Sculptural Figure

I think of this palm-sized bone sculpture now, more or less as a personal art motif that is always poised and ready for a new closeup photo from any angle.

I saw its potential after removing it as just a chunk of solid bone from a pot-roast 36 years ago and immediately began removing cartilage, rounding edges, cutting ovals into its planes to let in air and light, enriching its surfaces with scratched markings; and while I made the final adjustments to its form a dozen years ago, have since shifted the artistic exploration over into photography as its shape and form is so varied that it always offers up an attractive aspect in just about any lighting cast upon it, or any lighting that can be manipulated in a digital darkroom.

 

SculpturalFig

Kingdom Divided

The Kingdom Is Divided Inch by Bloody Inch

Three separate surfaces are used to compose this intricate abstraction. A Plexiglass square used on both its front and back sides leaves enough open areas for a backing board to create behind them a deep atmospheric space. In most instances abstractions deliberately avoid creating spatial depth, here deep space is celebrated as the natural necessary component it is.

Our front surface has the painted bright yellow triangle—lower left quadrant, while two smaller triangles, with the darker values of yellow, use the upper right quadrant. The dominant blue and red triangles, and the yellow and black half-circles, just above centre, are painted on the inner side, while a backing board spray-painted in muted greys, blues, and pale corals also carries the pasted down orange triangle and orange half-circle visible through the translucencies of the Queen and King triangles. 

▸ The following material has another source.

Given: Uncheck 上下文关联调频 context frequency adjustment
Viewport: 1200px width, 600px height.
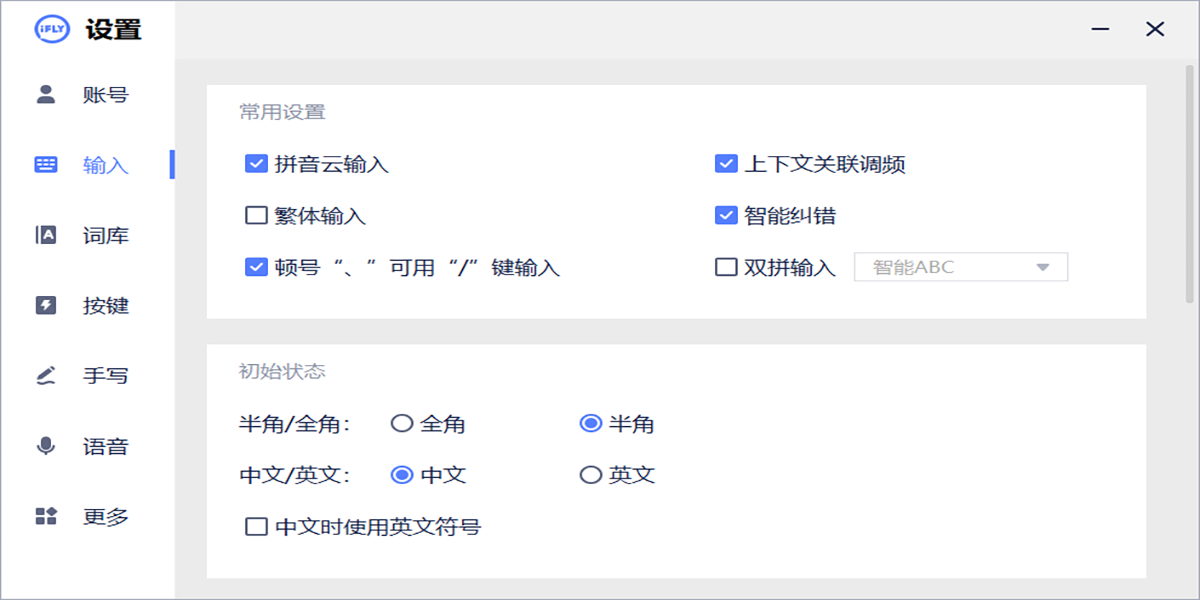Looking at the screenshot, I should (726, 164).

Qualities of paint and pigments range from absolutely opaque to the most delicate translucencies both in sprays and fluids. Plexiglass brings an incredible luminosity/numinosity to colour not available when painted on canvas or board. Geometric edges ride/soar/float against/over/under free-reign, free-flow forms. And the other complex dialogue about abstract spatial perceptions, and its advancing, recessional colours/tones, and between positive/negative forms is royally maxed out. 

While these dynamic elements were being brought into a worthy balance my mind couldn’t resist romanticizing them as a levitating Red Queen and her foot-loose Blue King parting company and beginning to divide their quantum world spoils.

Red Queen

Boreal Trees, Oceanside

North Atlantic, Canada Bay, Great Northern Peninsula, NL.

This scene is just a few steps away from the one in my earlier blog post: Ebb Tide.

The home-made walkway of a nearby cottage crosses some boggy turf and a narrow passage way to a rocky island; and if you face into the sun at the end of the boards, you encounter the low tide view of that previous post. Salt spray, high winds, and lack of depth of soil will prevent those trees from being little more than phenomenal shrubbery in that fabulous rock-scape.

And of course, at highest tide the water rises to just a foot below the boardwalk.

Boreal ForestOceanside

Whistler

This, a half-year later, was the second and only follow up to the previous drawing.

It is also with mechanical pen on a Japanese printing paper, but this time it’s a male head, not a personality study, but focuses on those parts of the face involved in the sensational act of producing brilliant, flute-like, bird-like, sun lit tones.

Whistlehead

Figurehead

The female head shown below is an experiment drawn with a mechanical drafting pen. It is on an oriental printing paper with a considerable nap to its surface, which in turn pushed the pen into an unexpected, unpredicted character of line. Essentially the tool was suspended vertically between my fingers and thumb and moved lightly enough above the paper to create marks without ripping the fibres, which likely accounts for the poetic restraint and the rhythmic, arcing of lines.

No model was used, either in the flesh or by way of photo reference. And no preconception followed, other than to aim for a face, and allow the accumulative marks to determine which personality would arrive, and begin to grow on the page. After the fact I realized that my sculptor side had responded by laying down course upon course of contour lines; that both Giacometti, in his studies of Annette, and Henry Moore, in his studies of sheep, and in some of his war-time subway figures, had arrived at similar approaches before me; hence, though I loved the powerful result, I made only one other companion study.

The most startling aspect of this drawing though, even a dramatic personal surprise for me several years after this drawing, came when my relocation from one Canadian province to live in another, brought about numerous encounters with a local artist-writer of whom you could easily have said this was her singular, penetrating pose.